DATA
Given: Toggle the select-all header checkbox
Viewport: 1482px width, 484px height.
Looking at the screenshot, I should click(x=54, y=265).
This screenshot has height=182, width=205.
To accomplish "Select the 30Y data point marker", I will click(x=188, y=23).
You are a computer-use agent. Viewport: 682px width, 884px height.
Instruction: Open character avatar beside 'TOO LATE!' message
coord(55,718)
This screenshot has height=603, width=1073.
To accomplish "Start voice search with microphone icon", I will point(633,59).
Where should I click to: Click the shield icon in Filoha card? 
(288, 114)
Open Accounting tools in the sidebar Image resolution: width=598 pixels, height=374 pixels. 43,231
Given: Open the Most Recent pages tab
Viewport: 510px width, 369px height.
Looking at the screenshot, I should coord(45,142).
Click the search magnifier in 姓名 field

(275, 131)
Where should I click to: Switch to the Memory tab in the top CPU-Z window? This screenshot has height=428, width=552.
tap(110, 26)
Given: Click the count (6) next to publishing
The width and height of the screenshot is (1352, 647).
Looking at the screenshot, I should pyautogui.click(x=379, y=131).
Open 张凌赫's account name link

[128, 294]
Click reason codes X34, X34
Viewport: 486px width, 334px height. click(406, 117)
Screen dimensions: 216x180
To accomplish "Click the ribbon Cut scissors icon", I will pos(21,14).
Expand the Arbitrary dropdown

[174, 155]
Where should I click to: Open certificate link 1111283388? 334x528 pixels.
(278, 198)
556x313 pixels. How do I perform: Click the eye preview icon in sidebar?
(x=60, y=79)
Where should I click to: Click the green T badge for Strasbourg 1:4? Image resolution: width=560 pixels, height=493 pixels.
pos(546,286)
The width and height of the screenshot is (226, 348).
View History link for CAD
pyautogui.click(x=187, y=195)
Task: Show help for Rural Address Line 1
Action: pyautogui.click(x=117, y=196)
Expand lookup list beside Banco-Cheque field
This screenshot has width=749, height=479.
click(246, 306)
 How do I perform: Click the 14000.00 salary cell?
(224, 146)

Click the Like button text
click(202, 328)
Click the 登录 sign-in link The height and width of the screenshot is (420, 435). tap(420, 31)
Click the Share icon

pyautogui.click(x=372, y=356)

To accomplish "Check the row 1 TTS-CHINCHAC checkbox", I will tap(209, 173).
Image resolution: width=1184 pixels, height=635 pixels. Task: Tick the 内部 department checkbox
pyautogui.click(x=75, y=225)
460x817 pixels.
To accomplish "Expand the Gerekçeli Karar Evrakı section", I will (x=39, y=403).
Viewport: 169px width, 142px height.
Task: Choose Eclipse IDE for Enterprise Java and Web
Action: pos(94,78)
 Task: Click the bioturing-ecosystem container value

TASK TO COMPLETE
The records above should be restated word for word in their entirety.

SOLUTION FOR THIS TASK
Given: Toggle the select-all header checkbox
Viewport: 1482px width, 484px height.
Looking at the screenshot, I should click(x=54, y=265).
This screenshot has height=182, width=205.
To accomplish "Select the 30Y data point marker", I will click(x=188, y=23).
You are a computer-use agent. Viewport: 682px width, 884px height.
Instruction: Open character avatar beside 'TOO LATE!' message
coord(55,718)
This screenshot has height=603, width=1073.
To accomplish "Start voice search with microphone icon", I will point(633,59).
Where should I click to: Click the shield icon in Filoha card? 
(288, 114)
Open Accounting tools in the sidebar Image resolution: width=598 pixels, height=374 pixels. 43,231
Given: Open the Most Recent pages tab
Viewport: 510px width, 369px height.
Looking at the screenshot, I should coord(45,142).
Click the search magnifier in 姓名 field

(275, 131)
Where should I click to: Switch to the Memory tab in the top CPU-Z window? This screenshot has height=428, width=552.
tap(110, 26)
Given: Click the count (6) next to publishing
The width and height of the screenshot is (1352, 647).
Looking at the screenshot, I should pyautogui.click(x=379, y=131).
Open 张凌赫's account name link

[128, 294]
Click reason codes X34, X34
Viewport: 486px width, 334px height. click(406, 117)
Screen dimensions: 216x180
To accomplish "Click the ribbon Cut scissors icon", I will pos(21,14).
Expand the Arbitrary dropdown

[174, 155]
Where should I click to: Open certificate link 1111283388? 334x528 pixels.
(278, 198)
556x313 pixels. How do I perform: Click the eye preview icon in sidebar?
(x=60, y=79)
Where should I click to: Click the green T badge for Strasbourg 1:4? Image resolution: width=560 pixels, height=493 pixels.
pos(546,286)
The width and height of the screenshot is (226, 348).
View History link for CAD
pyautogui.click(x=187, y=195)
Task: Show help for Rural Address Line 1
Action: pyautogui.click(x=117, y=196)
Expand lookup list beside Banco-Cheque field
This screenshot has width=749, height=479.
click(246, 306)
 How do I perform: Click the 14000.00 salary cell?
(224, 146)

Click the Like button text
click(202, 328)
Click the 登录 sign-in link The height and width of the screenshot is (420, 435). tap(420, 31)
Click the Share icon

pyautogui.click(x=372, y=356)

To accomplish "Check the row 1 TTS-CHINCHAC checkbox", I will tap(209, 173).
Image resolution: width=1184 pixels, height=635 pixels. Task: Tick the 内部 department checkbox
pyautogui.click(x=75, y=225)
460x817 pixels.
To accomplish "Expand the Gerekçeli Karar Evrakı section", I will (x=39, y=403).
Viewport: 169px width, 142px height.
Task: Choose Eclipse IDE for Enterprise Java and Web
Action: pos(94,78)
 Task: Click the bioturing-ecosystem container value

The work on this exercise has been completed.